Data for review:
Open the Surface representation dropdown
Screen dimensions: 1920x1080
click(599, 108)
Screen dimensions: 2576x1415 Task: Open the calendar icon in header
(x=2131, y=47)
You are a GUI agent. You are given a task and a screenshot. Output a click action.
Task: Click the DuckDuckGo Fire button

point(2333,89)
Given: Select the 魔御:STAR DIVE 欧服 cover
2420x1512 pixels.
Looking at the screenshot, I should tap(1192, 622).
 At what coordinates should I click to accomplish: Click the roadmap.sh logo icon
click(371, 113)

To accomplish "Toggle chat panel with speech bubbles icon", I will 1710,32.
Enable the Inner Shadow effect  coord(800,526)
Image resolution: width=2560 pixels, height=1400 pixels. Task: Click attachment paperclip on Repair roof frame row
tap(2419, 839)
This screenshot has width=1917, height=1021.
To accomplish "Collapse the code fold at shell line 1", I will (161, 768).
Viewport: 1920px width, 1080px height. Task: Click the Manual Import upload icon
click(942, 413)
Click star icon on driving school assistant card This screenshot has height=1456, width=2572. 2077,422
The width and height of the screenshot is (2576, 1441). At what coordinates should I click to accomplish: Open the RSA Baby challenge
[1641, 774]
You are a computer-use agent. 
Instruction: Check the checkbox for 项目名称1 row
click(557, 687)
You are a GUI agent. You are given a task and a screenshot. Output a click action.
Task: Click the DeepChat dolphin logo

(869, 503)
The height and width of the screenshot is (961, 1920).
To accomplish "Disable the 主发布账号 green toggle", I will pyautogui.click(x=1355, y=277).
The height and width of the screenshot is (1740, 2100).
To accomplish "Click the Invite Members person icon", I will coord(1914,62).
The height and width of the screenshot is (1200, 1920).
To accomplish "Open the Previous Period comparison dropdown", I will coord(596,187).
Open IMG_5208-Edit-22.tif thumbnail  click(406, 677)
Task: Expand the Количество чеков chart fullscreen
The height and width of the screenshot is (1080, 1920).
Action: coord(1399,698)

Task brief: Would you transcribe the records above exactly, leaving nothing out?

Solution for this problem:
Open the Surface representation dropdown
Screen dimensions: 1920x1080
click(599, 108)
Screen dimensions: 2576x1415 Task: Open the calendar icon in header
(x=2131, y=47)
You are a GUI agent. You are given a task and a screenshot. Output a click action.
Task: Click the DuckDuckGo Fire button

point(2333,89)
Given: Select the 魔御:STAR DIVE 欧服 cover
2420x1512 pixels.
Looking at the screenshot, I should tap(1192, 622).
 At what coordinates should I click to accomplish: Click the roadmap.sh logo icon
click(371, 113)

To accomplish "Toggle chat panel with speech bubbles icon", I will 1710,32.
Enable the Inner Shadow effect  coord(800,526)
Image resolution: width=2560 pixels, height=1400 pixels. Task: Click attachment paperclip on Repair roof frame row
tap(2419, 839)
This screenshot has width=1917, height=1021.
To accomplish "Collapse the code fold at shell line 1", I will (161, 768).
Viewport: 1920px width, 1080px height. Task: Click the Manual Import upload icon
click(942, 413)
Click star icon on driving school assistant card This screenshot has height=1456, width=2572. 2077,422
The width and height of the screenshot is (2576, 1441). At what coordinates should I click to accomplish: Open the RSA Baby challenge
[1641, 774]
You are a computer-use agent. 
Instruction: Check the checkbox for 项目名称1 row
click(557, 687)
You are a GUI agent. You are given a task and a screenshot. Output a click action.
Task: Click the DeepChat dolphin logo

(869, 503)
The height and width of the screenshot is (961, 1920).
To accomplish "Disable the 主发布账号 green toggle", I will pyautogui.click(x=1355, y=277).
The height and width of the screenshot is (1740, 2100).
To accomplish "Click the Invite Members person icon", I will coord(1914,62).
The height and width of the screenshot is (1200, 1920).
To accomplish "Open the Previous Period comparison dropdown", I will coord(596,187).
Open IMG_5208-Edit-22.tif thumbnail  click(406, 677)
Task: Expand the Количество чеков chart fullscreen
The height and width of the screenshot is (1080, 1920).
Action: coord(1399,698)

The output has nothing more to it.